__Records shown__.
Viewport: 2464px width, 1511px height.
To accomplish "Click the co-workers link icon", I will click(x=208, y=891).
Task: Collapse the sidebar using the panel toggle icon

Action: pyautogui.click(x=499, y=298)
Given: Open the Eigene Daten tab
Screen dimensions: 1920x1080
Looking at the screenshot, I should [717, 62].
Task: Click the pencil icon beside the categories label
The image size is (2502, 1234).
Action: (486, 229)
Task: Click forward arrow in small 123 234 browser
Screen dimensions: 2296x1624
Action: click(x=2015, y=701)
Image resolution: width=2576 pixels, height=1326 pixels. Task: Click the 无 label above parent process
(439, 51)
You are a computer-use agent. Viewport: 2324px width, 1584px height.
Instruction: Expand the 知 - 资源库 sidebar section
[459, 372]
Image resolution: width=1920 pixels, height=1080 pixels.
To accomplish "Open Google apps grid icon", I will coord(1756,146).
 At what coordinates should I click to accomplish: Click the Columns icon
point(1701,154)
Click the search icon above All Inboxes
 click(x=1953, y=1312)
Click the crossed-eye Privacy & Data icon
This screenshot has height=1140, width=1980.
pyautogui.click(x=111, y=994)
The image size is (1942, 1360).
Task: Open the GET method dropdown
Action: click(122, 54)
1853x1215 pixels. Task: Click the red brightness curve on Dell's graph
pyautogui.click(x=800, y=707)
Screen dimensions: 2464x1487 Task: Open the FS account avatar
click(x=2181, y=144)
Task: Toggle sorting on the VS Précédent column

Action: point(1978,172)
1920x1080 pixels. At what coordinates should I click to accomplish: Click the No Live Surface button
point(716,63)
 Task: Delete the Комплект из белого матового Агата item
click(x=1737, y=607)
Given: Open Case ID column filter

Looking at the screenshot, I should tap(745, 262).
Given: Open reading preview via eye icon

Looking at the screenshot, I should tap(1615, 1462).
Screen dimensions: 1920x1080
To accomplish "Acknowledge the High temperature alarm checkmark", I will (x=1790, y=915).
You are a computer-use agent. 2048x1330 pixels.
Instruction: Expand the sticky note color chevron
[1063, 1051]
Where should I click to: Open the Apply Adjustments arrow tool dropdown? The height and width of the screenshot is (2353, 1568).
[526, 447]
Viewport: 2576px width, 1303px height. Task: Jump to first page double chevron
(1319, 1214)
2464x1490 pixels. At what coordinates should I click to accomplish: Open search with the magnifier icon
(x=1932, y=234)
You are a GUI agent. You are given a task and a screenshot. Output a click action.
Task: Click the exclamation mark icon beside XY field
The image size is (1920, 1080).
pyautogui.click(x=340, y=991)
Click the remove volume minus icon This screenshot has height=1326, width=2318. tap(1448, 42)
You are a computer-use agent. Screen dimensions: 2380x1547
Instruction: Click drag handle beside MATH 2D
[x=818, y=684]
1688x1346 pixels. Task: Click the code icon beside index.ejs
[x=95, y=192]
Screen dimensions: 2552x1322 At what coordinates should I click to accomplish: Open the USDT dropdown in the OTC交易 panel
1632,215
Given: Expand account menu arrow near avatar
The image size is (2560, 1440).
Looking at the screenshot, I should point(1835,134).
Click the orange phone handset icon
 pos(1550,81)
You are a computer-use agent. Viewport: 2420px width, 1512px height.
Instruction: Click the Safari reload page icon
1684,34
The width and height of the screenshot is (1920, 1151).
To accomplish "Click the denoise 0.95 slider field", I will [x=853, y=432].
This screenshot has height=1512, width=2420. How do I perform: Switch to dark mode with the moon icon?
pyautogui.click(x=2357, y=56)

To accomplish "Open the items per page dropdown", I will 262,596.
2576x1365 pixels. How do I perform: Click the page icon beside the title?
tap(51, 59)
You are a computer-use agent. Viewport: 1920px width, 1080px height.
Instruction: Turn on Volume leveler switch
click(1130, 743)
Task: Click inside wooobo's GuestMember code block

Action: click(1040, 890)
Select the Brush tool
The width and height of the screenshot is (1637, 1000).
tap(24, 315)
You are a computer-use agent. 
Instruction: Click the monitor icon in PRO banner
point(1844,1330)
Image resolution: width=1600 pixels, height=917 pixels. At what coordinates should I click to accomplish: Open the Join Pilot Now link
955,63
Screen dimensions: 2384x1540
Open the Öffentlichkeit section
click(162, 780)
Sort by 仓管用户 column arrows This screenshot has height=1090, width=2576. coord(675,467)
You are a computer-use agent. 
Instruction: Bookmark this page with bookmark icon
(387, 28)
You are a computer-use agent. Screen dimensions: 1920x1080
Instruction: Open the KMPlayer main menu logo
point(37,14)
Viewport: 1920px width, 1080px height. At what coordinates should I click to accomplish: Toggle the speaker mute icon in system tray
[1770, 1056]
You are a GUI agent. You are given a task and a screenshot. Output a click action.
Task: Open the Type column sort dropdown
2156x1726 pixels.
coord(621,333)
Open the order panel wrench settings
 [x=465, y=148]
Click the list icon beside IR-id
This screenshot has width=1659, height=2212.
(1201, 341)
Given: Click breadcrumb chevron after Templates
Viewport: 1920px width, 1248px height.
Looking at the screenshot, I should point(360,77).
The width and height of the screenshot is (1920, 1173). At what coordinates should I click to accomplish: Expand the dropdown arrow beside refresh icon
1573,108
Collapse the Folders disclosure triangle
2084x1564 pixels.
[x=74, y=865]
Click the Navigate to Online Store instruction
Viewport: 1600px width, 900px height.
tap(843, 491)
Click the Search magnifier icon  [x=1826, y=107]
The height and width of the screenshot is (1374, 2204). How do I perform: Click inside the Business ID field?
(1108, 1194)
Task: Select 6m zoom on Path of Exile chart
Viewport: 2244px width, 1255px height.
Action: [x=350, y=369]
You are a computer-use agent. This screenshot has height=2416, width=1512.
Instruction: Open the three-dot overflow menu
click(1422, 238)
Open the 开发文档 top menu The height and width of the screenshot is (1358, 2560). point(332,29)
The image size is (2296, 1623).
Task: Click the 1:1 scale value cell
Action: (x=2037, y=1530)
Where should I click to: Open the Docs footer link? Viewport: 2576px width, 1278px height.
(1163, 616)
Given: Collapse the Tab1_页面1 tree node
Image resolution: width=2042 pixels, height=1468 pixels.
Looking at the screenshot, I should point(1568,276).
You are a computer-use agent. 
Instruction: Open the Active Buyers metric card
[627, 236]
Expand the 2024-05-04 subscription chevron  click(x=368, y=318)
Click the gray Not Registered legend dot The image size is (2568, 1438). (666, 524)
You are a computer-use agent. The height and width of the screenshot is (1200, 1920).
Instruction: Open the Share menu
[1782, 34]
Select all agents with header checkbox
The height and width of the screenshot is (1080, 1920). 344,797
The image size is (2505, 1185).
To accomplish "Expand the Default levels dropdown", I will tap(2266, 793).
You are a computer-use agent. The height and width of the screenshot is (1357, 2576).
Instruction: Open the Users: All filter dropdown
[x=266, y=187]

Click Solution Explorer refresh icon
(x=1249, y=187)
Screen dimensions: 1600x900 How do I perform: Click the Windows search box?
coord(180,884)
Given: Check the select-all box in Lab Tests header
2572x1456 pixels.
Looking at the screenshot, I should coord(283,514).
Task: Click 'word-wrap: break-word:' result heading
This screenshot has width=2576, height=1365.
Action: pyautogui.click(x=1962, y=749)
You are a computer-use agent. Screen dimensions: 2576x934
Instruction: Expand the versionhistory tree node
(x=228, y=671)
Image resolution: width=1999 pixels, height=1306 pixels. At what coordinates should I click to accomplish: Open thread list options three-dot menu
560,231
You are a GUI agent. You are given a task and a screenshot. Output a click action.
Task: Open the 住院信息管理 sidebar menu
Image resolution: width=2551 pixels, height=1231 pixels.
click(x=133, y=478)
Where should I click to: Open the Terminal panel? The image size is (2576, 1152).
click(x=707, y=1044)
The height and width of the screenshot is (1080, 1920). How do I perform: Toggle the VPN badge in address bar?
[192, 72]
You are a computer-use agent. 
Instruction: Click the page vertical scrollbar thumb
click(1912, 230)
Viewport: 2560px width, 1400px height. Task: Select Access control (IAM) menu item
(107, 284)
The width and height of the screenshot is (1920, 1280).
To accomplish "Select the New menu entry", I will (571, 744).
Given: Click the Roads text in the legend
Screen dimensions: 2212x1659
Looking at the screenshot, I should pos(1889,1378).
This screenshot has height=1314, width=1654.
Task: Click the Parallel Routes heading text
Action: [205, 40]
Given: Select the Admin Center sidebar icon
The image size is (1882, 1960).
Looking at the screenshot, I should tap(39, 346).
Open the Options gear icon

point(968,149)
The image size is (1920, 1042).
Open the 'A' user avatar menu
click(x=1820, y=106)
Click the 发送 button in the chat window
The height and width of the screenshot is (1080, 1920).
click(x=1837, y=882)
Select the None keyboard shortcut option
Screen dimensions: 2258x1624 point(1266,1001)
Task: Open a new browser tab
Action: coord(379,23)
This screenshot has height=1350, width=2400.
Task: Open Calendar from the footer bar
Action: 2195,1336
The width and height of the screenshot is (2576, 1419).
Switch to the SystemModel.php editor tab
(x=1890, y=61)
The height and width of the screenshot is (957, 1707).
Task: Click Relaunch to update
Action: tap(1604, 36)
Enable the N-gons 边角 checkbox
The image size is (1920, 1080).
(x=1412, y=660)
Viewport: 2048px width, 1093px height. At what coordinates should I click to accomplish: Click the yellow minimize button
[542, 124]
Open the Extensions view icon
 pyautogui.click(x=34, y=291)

__Work item__.
Both the line containing "You are a computer-use agent. Screen dimensions: 1920x1080" and the line containing "Expand the 2024-05-04" belong in the answer. Print them and every line above that falls between them exactly, and no others.

__Task solution__.
You are a computer-use agent. Screen dimensions: 1920x1080
Instruction: Open the KMPlayer main menu logo
point(37,14)
Viewport: 1920px width, 1080px height. At what coordinates should I click to accomplish: Toggle the speaker mute icon in system tray
[1770, 1056]
You are a GUI agent. You are given a task and a screenshot. Output a click action.
Task: Open the Type column sort dropdown
2156x1726 pixels.
coord(621,333)
Open the order panel wrench settings
 [x=465, y=148]
Click the list icon beside IR-id
This screenshot has width=1659, height=2212.
(1201, 341)
Given: Click breadcrumb chevron after Templates
Viewport: 1920px width, 1248px height.
Looking at the screenshot, I should point(360,77).
The width and height of the screenshot is (1920, 1173). At what coordinates should I click to accomplish: Expand the dropdown arrow beside refresh icon
1573,108
Collapse the Folders disclosure triangle
2084x1564 pixels.
[x=74, y=865]
Click the Navigate to Online Store instruction
Viewport: 1600px width, 900px height.
tap(843, 491)
Click the Search magnifier icon  [x=1826, y=107]
The height and width of the screenshot is (1374, 2204). How do I perform: Click inside the Business ID field?
(1108, 1194)
Task: Select 6m zoom on Path of Exile chart
Viewport: 2244px width, 1255px height.
Action: [x=350, y=369]
You are a computer-use agent. This screenshot has height=2416, width=1512.
Instruction: Open the three-dot overflow menu
click(1422, 238)
Open the 开发文档 top menu The height and width of the screenshot is (1358, 2560). point(332,29)
The image size is (2296, 1623).
Task: Click the 1:1 scale value cell
Action: (x=2037, y=1530)
Where should I click to: Open the Docs footer link? Viewport: 2576px width, 1278px height.
(1163, 616)
Given: Collapse the Tab1_页面1 tree node
Image resolution: width=2042 pixels, height=1468 pixels.
Looking at the screenshot, I should point(1568,276).
You are a computer-use agent. 
Instruction: Open the Active Buyers metric card
[627, 236]
Expand the 2024-05-04 subscription chevron  click(x=368, y=318)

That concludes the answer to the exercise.